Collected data
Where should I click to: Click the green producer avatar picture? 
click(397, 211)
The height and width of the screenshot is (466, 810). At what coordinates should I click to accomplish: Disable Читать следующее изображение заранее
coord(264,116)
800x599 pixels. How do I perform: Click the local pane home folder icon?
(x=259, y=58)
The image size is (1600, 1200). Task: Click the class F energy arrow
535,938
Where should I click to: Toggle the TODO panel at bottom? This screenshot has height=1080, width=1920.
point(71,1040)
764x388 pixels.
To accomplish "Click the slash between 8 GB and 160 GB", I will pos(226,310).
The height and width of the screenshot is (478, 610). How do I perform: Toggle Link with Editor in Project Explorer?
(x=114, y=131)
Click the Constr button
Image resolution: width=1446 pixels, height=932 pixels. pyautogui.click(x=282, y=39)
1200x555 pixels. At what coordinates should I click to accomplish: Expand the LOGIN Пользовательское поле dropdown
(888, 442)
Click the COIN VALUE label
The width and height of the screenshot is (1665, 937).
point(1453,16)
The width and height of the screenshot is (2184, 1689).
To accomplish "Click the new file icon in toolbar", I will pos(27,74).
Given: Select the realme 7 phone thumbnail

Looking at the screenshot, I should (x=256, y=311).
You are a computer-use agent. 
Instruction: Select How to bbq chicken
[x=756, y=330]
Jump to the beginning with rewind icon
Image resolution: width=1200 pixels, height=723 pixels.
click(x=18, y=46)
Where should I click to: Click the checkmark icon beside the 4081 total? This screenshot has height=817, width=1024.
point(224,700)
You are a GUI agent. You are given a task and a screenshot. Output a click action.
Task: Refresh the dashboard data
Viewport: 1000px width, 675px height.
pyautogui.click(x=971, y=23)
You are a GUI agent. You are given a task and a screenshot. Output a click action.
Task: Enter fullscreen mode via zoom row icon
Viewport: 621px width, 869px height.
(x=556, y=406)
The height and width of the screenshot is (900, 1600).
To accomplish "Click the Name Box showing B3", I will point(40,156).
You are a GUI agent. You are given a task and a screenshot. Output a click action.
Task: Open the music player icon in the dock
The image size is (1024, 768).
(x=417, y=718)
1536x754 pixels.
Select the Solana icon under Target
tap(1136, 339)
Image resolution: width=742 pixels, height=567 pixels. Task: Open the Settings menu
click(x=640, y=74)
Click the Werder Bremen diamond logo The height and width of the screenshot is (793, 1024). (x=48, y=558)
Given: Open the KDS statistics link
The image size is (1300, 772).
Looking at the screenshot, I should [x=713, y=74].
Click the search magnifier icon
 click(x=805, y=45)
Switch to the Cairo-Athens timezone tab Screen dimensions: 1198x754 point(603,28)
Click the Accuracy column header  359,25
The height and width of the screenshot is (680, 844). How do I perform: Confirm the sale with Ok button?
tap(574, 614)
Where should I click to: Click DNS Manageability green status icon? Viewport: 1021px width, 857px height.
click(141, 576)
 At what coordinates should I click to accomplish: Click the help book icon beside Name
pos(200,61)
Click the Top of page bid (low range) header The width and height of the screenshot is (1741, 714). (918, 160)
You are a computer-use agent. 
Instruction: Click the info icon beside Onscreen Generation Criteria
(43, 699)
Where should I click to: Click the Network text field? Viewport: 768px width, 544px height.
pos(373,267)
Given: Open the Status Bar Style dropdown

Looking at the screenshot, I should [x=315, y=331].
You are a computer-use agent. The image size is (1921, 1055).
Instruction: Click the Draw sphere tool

* _Requirement_:
Spot every line in the entries that includes the word "header", and copy each one out.

* _Response_:
Click the Accuracy column header  359,25
Click the Top of page bid (low range) header The width and height of the screenshot is (1741, 714). (918, 160)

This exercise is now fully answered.